[OPDRACHT]
Neem de regels uit het materiaal hieronder letterlijk over, te beginnen bij de regel met "You are a computer-use" en tot en met de regel met "point(263,77)". Laat de afbeeldingen weg uit je antwoord.

[GETOOND MATERIAAL]

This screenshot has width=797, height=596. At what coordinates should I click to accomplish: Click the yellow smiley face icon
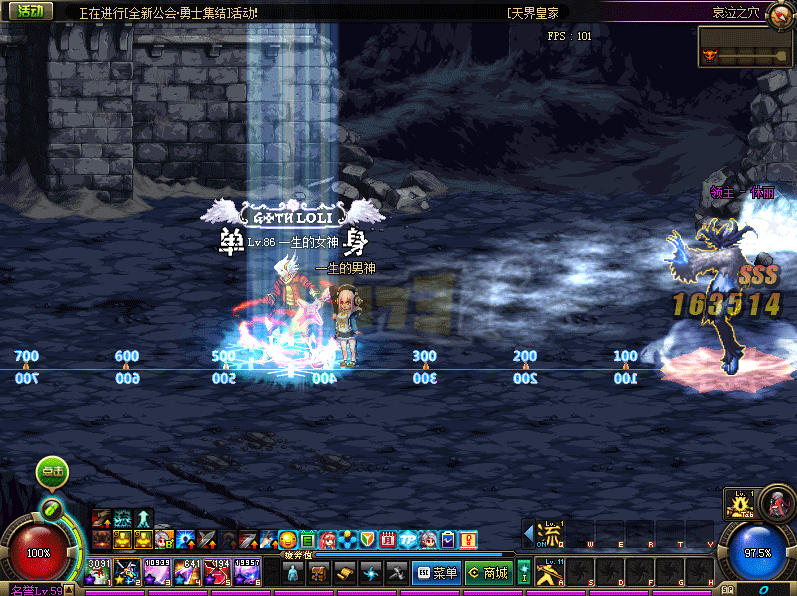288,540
...
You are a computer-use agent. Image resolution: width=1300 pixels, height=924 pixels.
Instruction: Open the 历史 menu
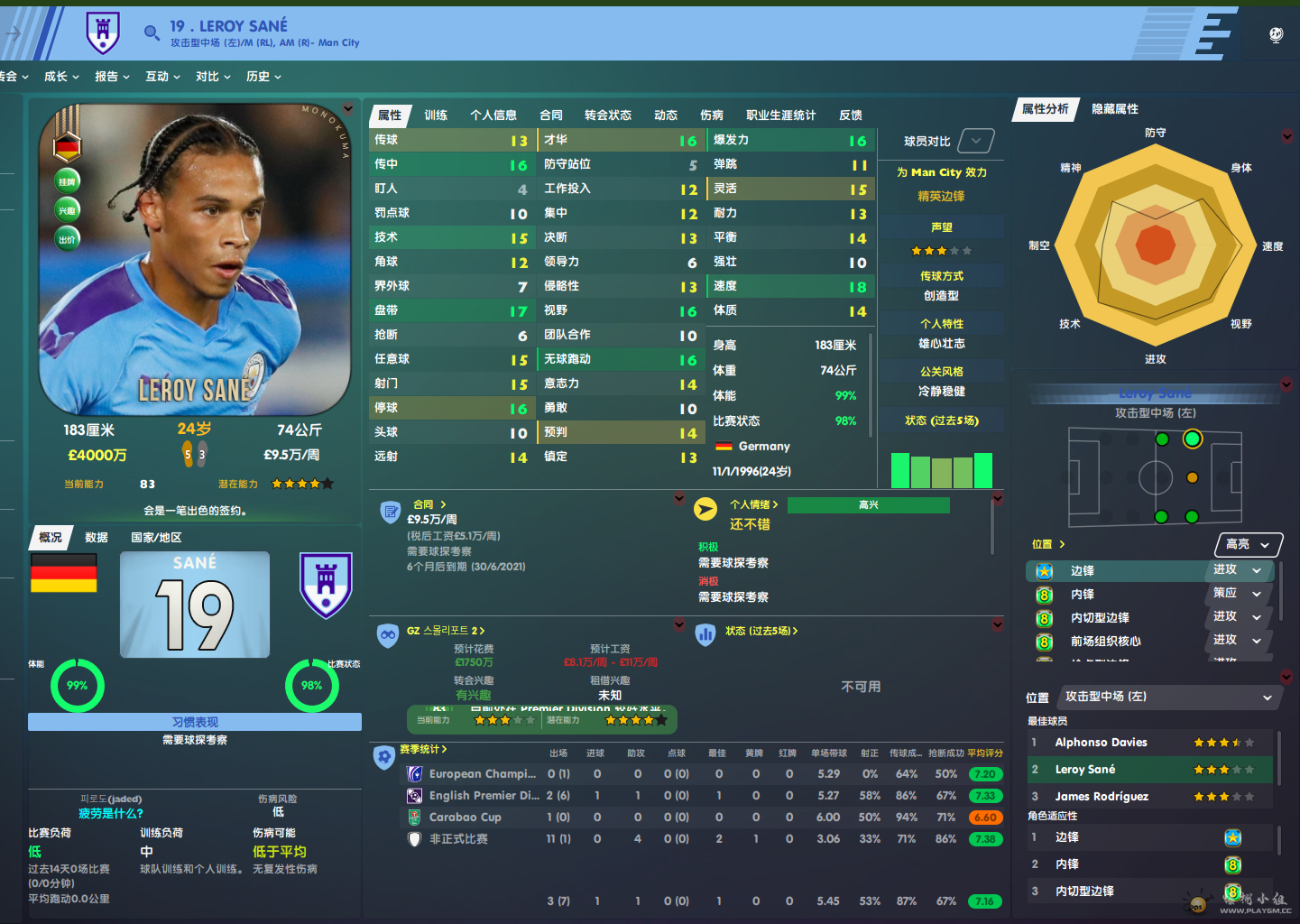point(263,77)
* * *
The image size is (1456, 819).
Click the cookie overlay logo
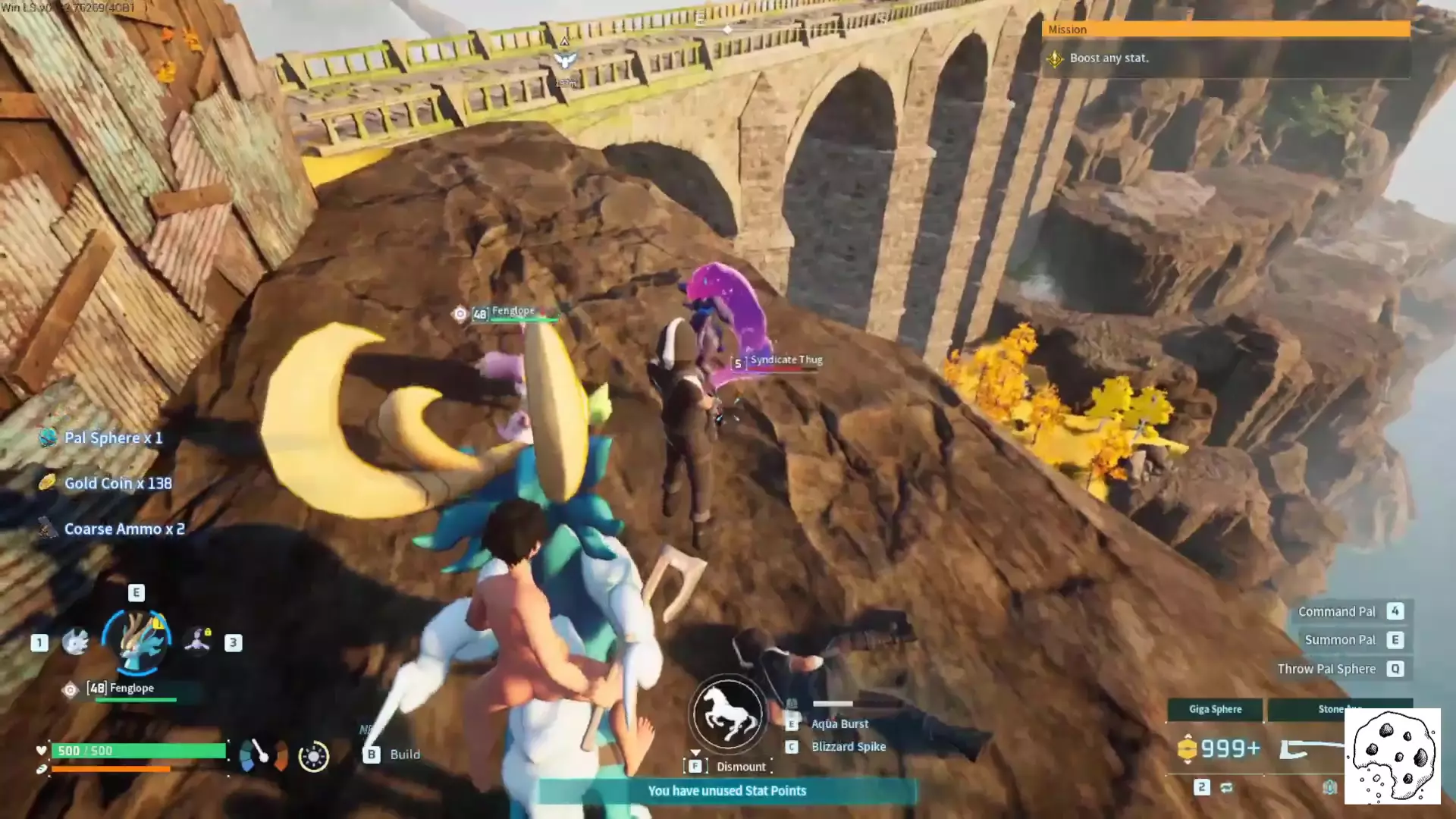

[OPLOSSING HIERONDER]
You are a computer-use agent. Image resolution: width=1300 pixels, height=924 pixels.
Instruction: Open the 历史 menu
point(263,77)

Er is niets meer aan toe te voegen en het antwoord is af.